Building a new "Paradigm"
Constructivism
 

 

 

“the majority of those teachers that use Internet computers regularly considered themselves constructivist, with a heavy focus on students centred learning.”

Professor Hank Becker & Professor Ronald Anderson
the University of California/Irvine University of Minnesota
http://www.crito.uci.edu/tlc/findings/snapshot3/

NB: It should be noted that with Constructivism, problem solving, situational learning", . . .. . the assumption is often made that these are transferable skills, and this may not necessarily be true.

Lee Chien Sing released an excellent paper dealing with problem solving in a constructivist environment, on the 19th of October 1999. This has since been released on the Internet via the Education Technology and Society Journal http://ifets.massey.ac.nz/periodical/vol_4_99/lee_chien_sing.html


The introductory paragraph sets the scene.

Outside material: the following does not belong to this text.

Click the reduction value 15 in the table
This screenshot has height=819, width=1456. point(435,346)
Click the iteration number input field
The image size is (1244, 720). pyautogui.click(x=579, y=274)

“The dynamic challenges of an increasingly borderless world buoyed by advances in telecommunications and information technology has resulted in educational reform and subsequently, a reconceptualisation of what constitutes a learner, learning and the influence of the learning environment on the process of learning. In keeping up with the changing trends and challenges of an increasingly networked, dynamic and challenging international community, means to provide an alternative environment that stimulates inquiry and equips learners with the skills needed to manage technological change and innovations must be considered. Thus, the potential of a constructivist classroom in stimulating multidimensional, self-directed learning and in providing scaffolds for interactive meaningful construction of knowledge should be recognised and encouraged through proper planning and adequate guidance that form the crux of any curriculum development and lesson planning. As Berliner (1992) concludes, the process of nurturing a desire for lifelong learning involves providing opportunities to learn more. Thus the focus on intelligence and assessments of performance should not be at the expense of meaningful learning. Since an interactive multidimensional classroom encourages multiple resourcing and analysis of information that will enhance the development of a wider range of abilities, activities or projects that simulate the real world in terms of depth and complexity should be strongly considered.”